→ **TASK TO CARRY OUT**
Reproduce word for word the part of the blog excerpt below starting at "Intellectual sectarianism within" and ending at "of each camp.".

→ **PAGE EXCERPT**
:::

Tuesday 9 June, 2020

The bee-loud glade

In our garden, this afternoon.


The inside story of the Dyson electric car that wasn’t

This detailed account in Autocar of James Dyson’s project (eventually abandoned) to design and build an electric car is riveting. He allegedly blew £2.5B of his own money on it. The project was abandoned when he concluded it would be impossible to make money, even on a car costing £150,000. But it had a 600-mile range, which meant that for their £150k owners wouldn’t be much bothered by battery range. And it was clearly aimed at the top end of the Chinese market. Lots of fascinating detail in the piece if — like me — you are interested in design, including the case for very large-diameter wheels. But the bit I like best comes at the end:

When a billionaire builds a car that carries his own name, one question rises above all others: what cars do you already own? It turns out that, following “a Ferrari period which I greatly enjoyed” and aside from “a small collection of Land Rovers”, Sir James Dyson’s favourite car is his 1970s Citroën SM – which, interestingly, is a long car with long-wheelbase, interconnected suspension that rides on big wheels, rather like his Hullavington creations.

“It was designed in the late 1960s,” Dyson says, “and what with the wonderful shape, the suspension and the swivelling headlights, it was incredibly futuristic. We have sleeping policemen to slow the traffic on several of our roads at Hullavington but you can take them at 50mph in the Citroën and hardly feel a thing. Mind you, there are some things about it that are very old-fashioned indeed. One is that its V6 engine produces a really wonderful throaty roar. Another is that it hardly ever starts first time…”

Full disclosure: I was a petrolhead once. And I thought the Citroen DS19 (an earlier model than the SM) was one of the most beautiful cars ever made.


Contact-tracing apps: the current list

Useful list and summary by Techcrunch.


Intellectual sectarianism within epidemiology

In his discussion of the science of COVID-19, the philosopher of medicine Jonathan Fuller recently wrote of two sects within epidemiology: public health epidemiologists who use diverse sources of data, and more skeptical clinical epidemiologists who privilege “gold standard” evidence. If we are to be successful in treating COVID-19, Fuller argued, then we need to blend the insights of each camp.

But for leading epidemiologist Marc Lipsitch, this “bothsidesism” misdiagnoses the debate, which is more about the philosophy of action than the philosophy of evidence. The field is at its best when it synthesizes diverse methods, approaches, and forms of evidence from many branches of science—not when it believes that no evidence is not quite good enough. “Of course more data the better,” he writes. But the coronavirus pandemic requires urgent decisions “that must be made with the evidence we’ve got.”

I particularly like this passage in Lipsitch’s essay:

Fuller sees in the contrast two “competing philosophies” of scientific practice. One, he says, is characteristic of public health epidemiologists like me, who are “methodologically liberal and pragmatic” and use models and diverse sources of data. The other, he explains, is characteristic of clinical epidemiologists like Stanford’s John Ioannidis, who draw on a tradition of skepticism about medical interventions in the literature of what has been known since the 1980s as “evidence-based medicine,” privilege “gold standard” evidence from randomized controlled trials (as opposed to mere “data”), and counsel inaction until a certain ideal form of evidence—Evidence with a capital E—justifies intervening.

I keep coming back to the BS about the inefficacy of face masks allegedly justified by the absence of ‘gold-standard’ evidence with which we were routinely regaled to in the early months of the Covid outbreak in the UK.

:::

→ **DATA LISTING**
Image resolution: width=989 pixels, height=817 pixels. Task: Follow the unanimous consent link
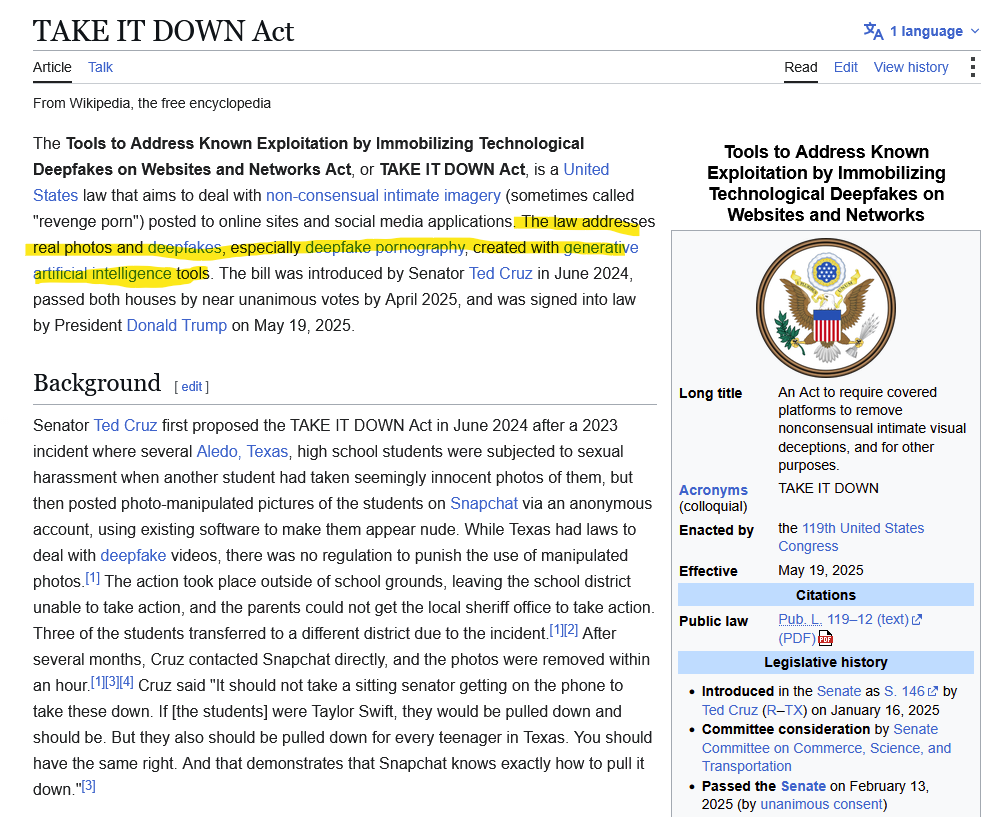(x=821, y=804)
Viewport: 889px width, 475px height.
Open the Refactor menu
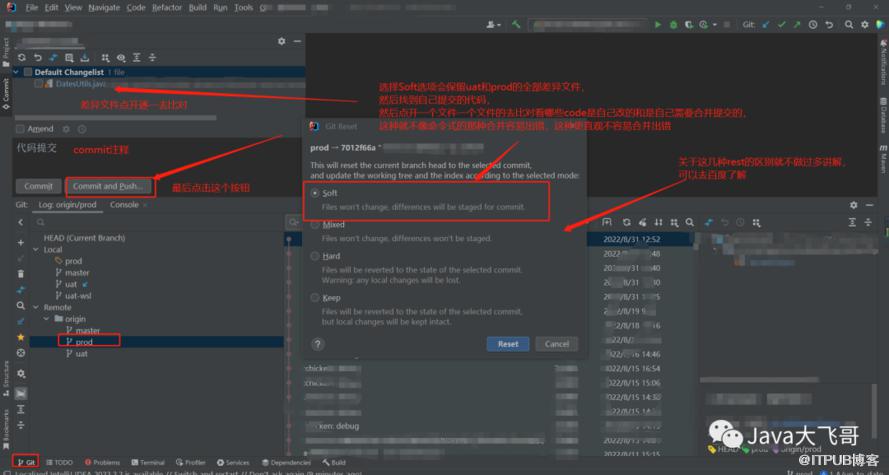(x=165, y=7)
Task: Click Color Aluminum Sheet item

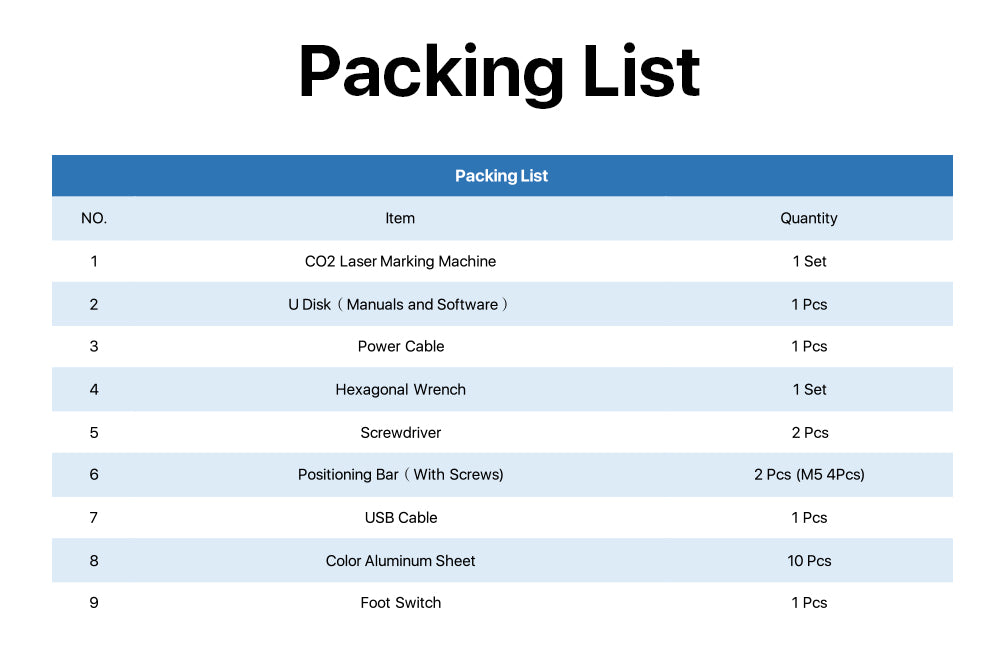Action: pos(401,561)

:::

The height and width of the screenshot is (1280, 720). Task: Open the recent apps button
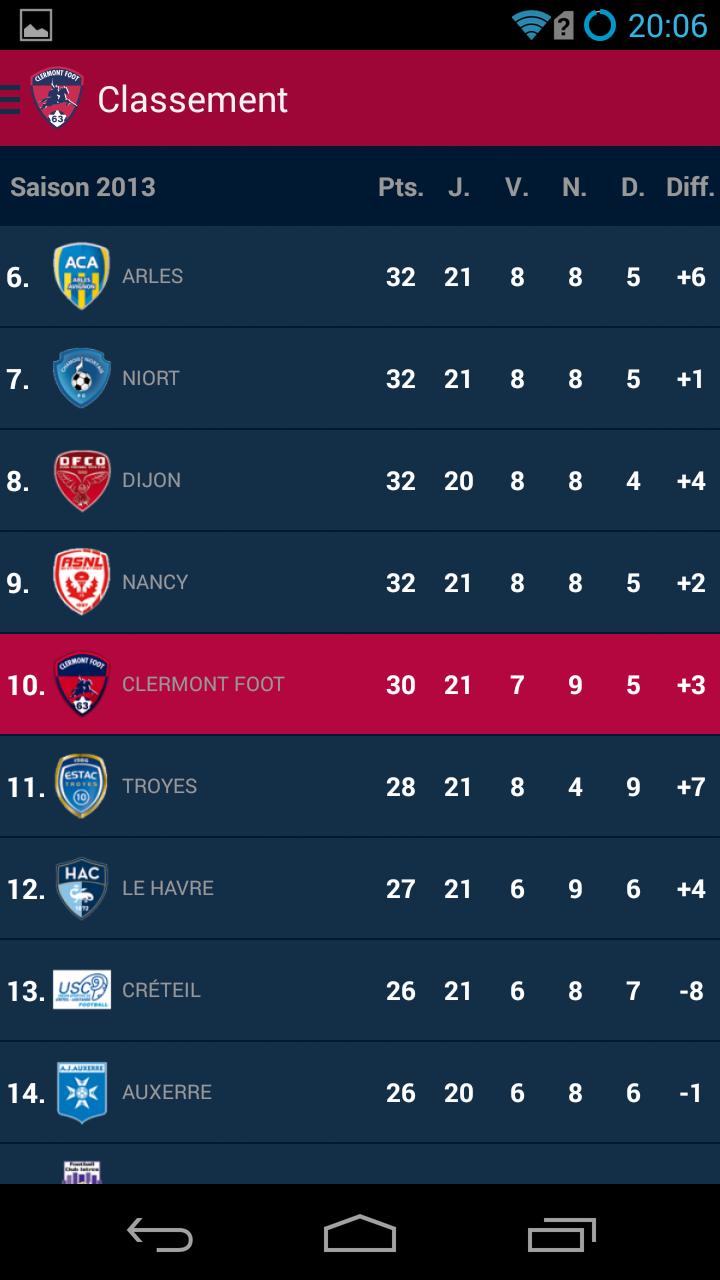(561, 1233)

:::

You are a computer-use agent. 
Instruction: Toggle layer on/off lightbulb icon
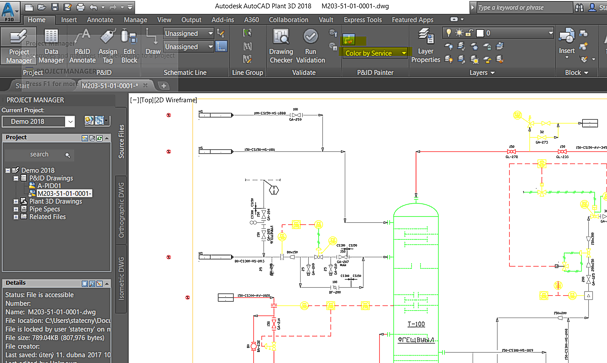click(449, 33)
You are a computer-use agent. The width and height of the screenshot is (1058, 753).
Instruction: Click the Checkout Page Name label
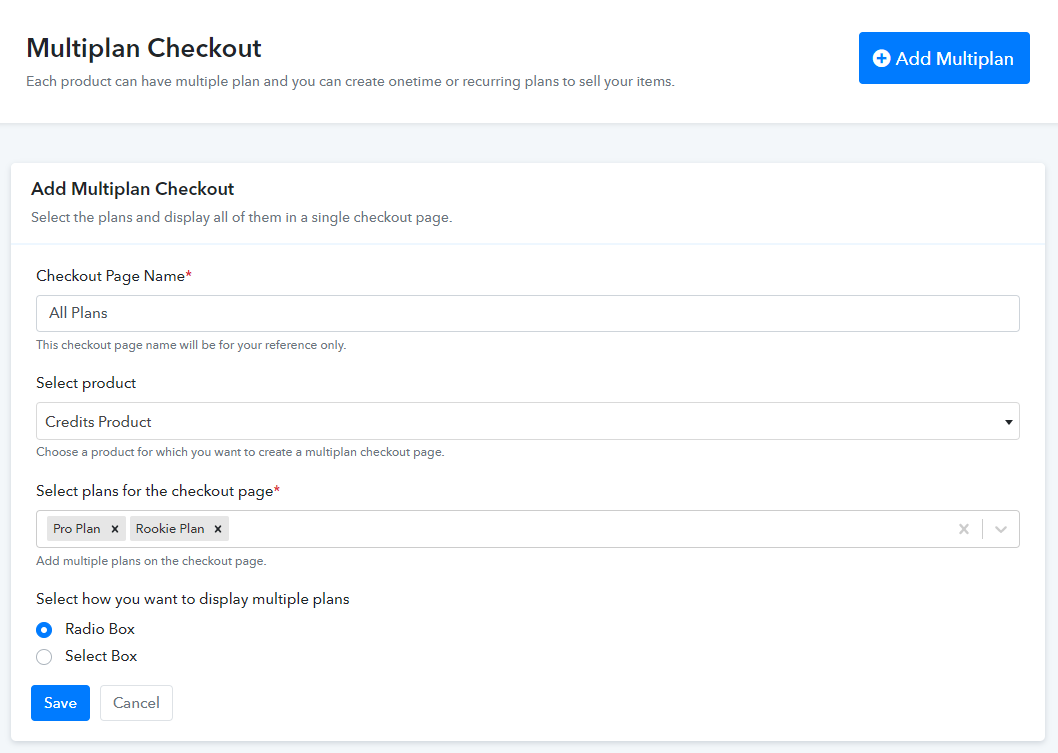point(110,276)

:::

→ **OUTPUT FOR THIS EXERCISE**
Intellectual sectarianism within epidemiology

In his discussion of the science of COVID-19, the philosopher of medicine Jonathan Fuller recently wrote of two sects within epidemiology: public health epidemiologists who use diverse sources of data, and more skeptical clinical epidemiologists who privilege “gold standard” evidence. If we are to be successful in treating COVID-19, Fuller argued, then we need to blend the insights of each camp.